How well do I know my neighbors?
How well do I know anyone?
We don’t, of course. We see one’s comings and goings, but Americans don’t really like meddling or mingling much.
In earlier times, men said: ‘A man’s home is his castle!’ This principle reigned for decades.
(I suppose now, some will say, ‘a man’s home is his dungeon!’ huh?–) But, I digress.
Cleveland isn’t as far from us as we’d like to admit. For a quiet scandal is simmering on the nation’s stove, that may even make Cleveland look almost normal.
I speak of the tens of thousands of cases, most of which go unreported, of women in the military who are raped by fellow soldiers, airmen, marines – and their officers.
Perhaps few such attacks are more of a betrayal (possibly that of a father of a daughter), but here, where young women enter with the illusion of camaraderie, they are betrayed by their so-called brothers-in-uniform- and then turned on by officers who resent their reporting such attacks!

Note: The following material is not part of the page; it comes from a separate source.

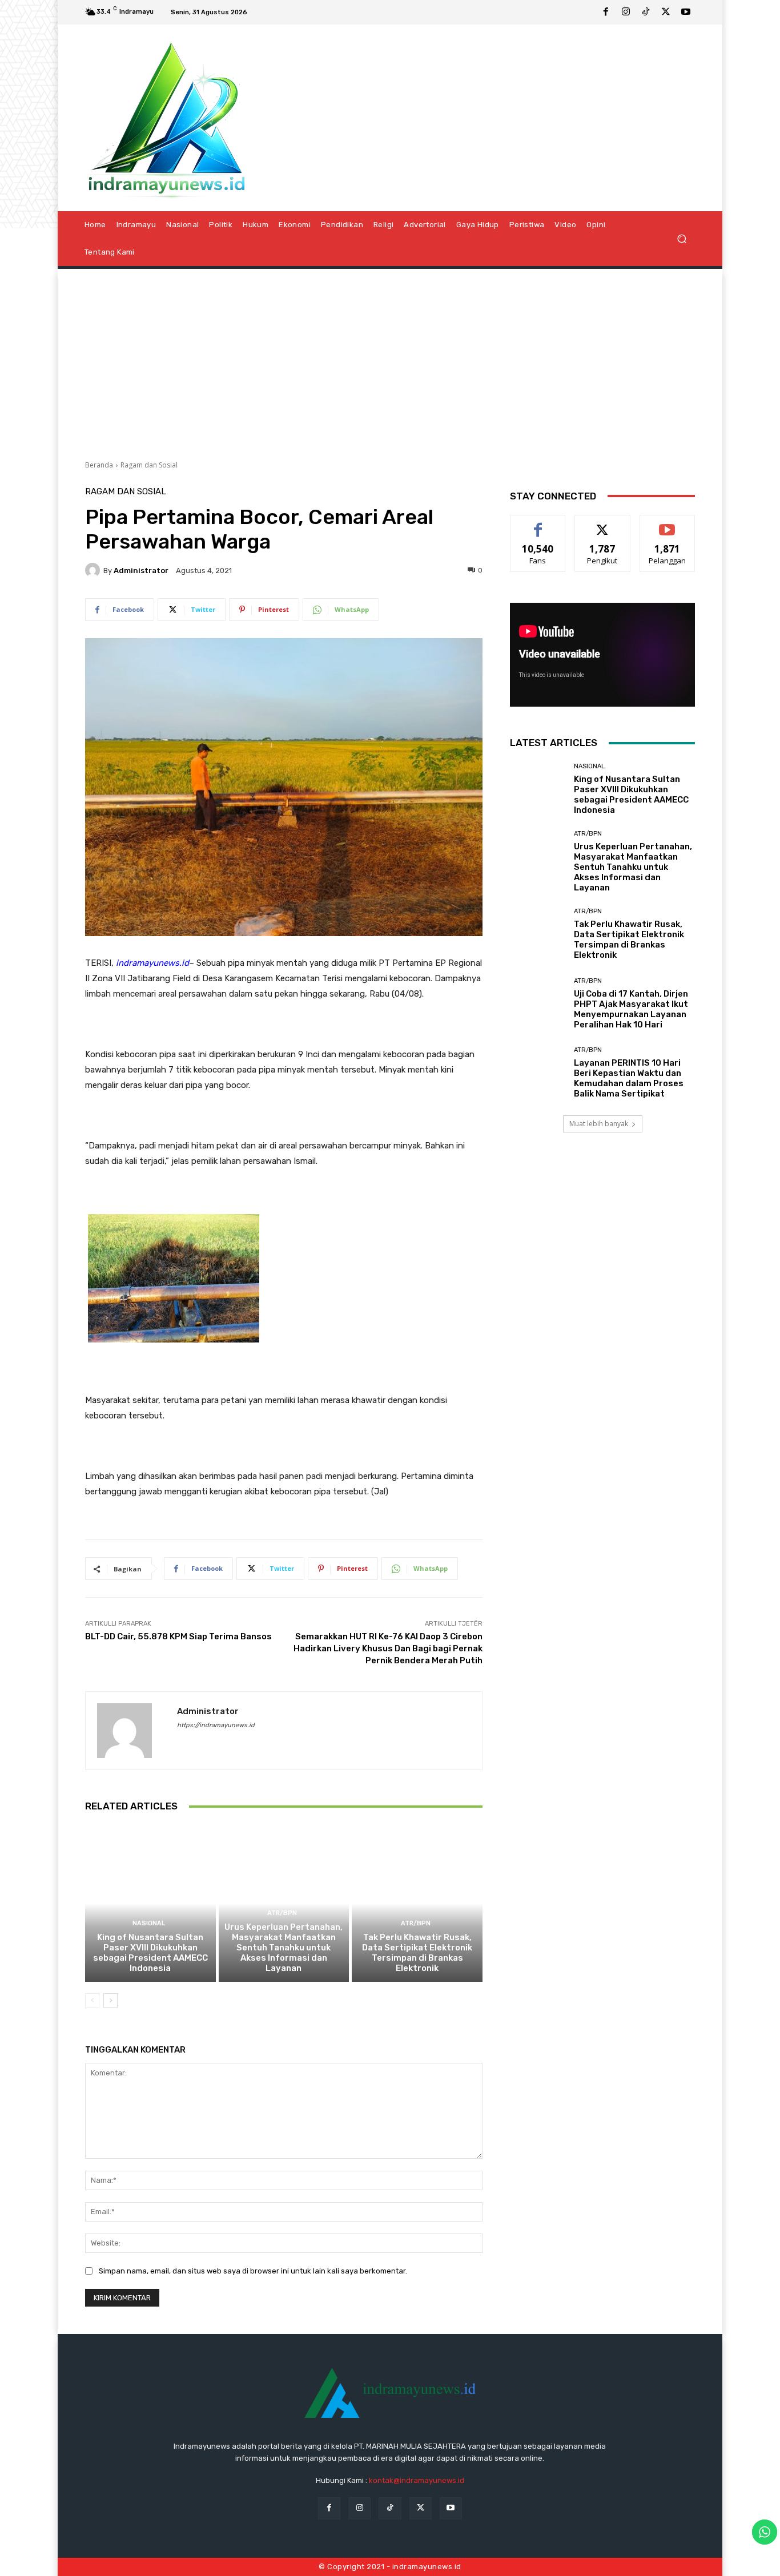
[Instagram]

We live in a rape culture. We live where the lives and even the bodies of women are mere material to be used, and discarded.
Who can deny that this country was born on the freedom of white men to rape African and Indian women on a whim?
Indeed, for centuries it wasn’t a crime!
Why should it surprise us that it is so deep in American male culture?
Donald Matthews, a Black clergyman and author of the book, Honoring he Ancestors, coined the term rapitalistic to reflect the twin forces of rape and capitalism to expose the American drive to conquer and exploit all that is touched.
Land. Women. Nonwhites. Nature.
From Cleveland to Iraq isn’t so far after all.